On remand, Commerce identified numerous inconsistencies and instances of incomplete responses in the material initially submitted by Grobest. The agency issued questionnaires seeking clarification regarding the company’s prior submissions. Yet Grobest thereafter refused to respond to these inquiries, refused to further participate in the review in any respect, and insisted that Commerce terminate the proceeding. This demand was opposed by the Ad Hoc Shrimp Trade Action Committee (“AHSTAC”), an association of domestic producers of warmwater shrimp represented by PKR, who argued that the CIT ruling and other applicable legal requirements necessitated the review. Commerce agreed with AHSTAC and, in response to the exporter’s non-cooperation, applied statutory “adverse facts available” to assign Grobest the 25.76% margin.

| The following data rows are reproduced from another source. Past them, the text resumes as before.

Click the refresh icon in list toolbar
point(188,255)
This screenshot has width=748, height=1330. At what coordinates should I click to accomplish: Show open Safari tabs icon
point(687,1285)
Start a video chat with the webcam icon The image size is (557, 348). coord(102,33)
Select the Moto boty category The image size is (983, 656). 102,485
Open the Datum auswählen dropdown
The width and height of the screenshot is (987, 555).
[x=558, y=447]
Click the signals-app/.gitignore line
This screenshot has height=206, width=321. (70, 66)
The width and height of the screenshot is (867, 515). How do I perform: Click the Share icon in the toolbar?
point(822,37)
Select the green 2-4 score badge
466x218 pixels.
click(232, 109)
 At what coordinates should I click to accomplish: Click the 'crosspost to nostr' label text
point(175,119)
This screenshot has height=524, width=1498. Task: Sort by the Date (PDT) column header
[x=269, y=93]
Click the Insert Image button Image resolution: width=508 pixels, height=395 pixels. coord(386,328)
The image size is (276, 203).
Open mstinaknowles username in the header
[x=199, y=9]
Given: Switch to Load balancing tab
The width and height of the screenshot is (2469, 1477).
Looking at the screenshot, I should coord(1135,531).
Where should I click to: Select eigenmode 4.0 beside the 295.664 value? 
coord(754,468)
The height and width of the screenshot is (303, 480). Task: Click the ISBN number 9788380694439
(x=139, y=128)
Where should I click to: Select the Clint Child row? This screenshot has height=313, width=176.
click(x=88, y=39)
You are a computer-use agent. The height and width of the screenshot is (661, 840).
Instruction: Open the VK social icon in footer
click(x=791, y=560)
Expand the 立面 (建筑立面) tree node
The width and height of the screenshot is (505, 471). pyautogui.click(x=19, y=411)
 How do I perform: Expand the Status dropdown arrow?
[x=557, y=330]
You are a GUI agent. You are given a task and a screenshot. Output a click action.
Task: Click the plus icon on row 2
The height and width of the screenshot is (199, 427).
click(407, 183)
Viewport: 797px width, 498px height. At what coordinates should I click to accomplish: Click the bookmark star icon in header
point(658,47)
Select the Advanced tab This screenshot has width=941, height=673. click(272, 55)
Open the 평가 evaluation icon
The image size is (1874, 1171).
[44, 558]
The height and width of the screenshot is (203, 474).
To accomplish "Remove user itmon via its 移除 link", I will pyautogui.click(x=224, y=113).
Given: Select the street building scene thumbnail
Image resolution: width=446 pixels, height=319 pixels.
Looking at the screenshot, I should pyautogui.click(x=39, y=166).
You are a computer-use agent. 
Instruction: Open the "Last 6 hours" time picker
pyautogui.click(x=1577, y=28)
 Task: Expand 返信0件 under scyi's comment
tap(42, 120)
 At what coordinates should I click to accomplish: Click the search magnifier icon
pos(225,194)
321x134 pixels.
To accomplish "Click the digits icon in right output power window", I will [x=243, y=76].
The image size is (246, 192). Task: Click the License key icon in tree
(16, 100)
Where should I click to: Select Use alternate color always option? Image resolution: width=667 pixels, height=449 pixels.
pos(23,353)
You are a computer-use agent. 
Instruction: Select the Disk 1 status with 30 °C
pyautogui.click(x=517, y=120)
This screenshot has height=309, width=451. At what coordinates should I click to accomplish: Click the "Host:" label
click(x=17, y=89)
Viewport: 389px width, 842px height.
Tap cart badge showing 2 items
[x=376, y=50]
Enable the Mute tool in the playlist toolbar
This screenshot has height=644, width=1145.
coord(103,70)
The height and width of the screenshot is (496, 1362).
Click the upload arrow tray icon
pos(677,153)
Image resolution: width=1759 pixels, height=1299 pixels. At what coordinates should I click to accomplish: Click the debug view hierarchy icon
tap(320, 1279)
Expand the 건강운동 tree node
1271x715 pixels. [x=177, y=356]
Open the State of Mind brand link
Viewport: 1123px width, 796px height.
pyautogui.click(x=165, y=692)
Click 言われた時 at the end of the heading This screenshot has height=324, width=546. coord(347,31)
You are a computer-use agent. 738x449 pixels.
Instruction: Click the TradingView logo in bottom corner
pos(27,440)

The CIT today rejects Viet I-Mei’s arguments that Commerce was compelled to terminate the re-conduct and re-instate the 3.92% rate originally assigned to Grobest. Judge Pogue ruled that “Commerce was not required by any statutory or regulatory authority to abort its court-ordered individual re-examination of Grobest simply because Grobest changed its mind regarding the benefit of such examination.” This precedent warns respondents seeking voluntary reviews in AD proceedings that they may not unilaterally cease such participation upon an indication of an unfavorable outcome.
In the wake of Grobest’s challenge, Commerce’s discretion to select or not select voluntary respondents has been significantly strengthened. Legislation enacted last month provides Commerce with express and substantial statutory discretion to decline reviews of those requesting voluntary respondent status.
Thus, by successfully challenging Commerce’s discretion as to whether to accept voluntary respondents in administrative reviews, Grobest set in motion both: (1) a reconducted administrative proceeding wherein the antidumping duty liquidation rate applied to its entries between February 1, 2008 and January 31, 2009 increased from 3.92% to 25.76%; and (2) legislative action to strengthen the agency’s discretion as to when to accept or not accept voluntary respondents in administrative reviews.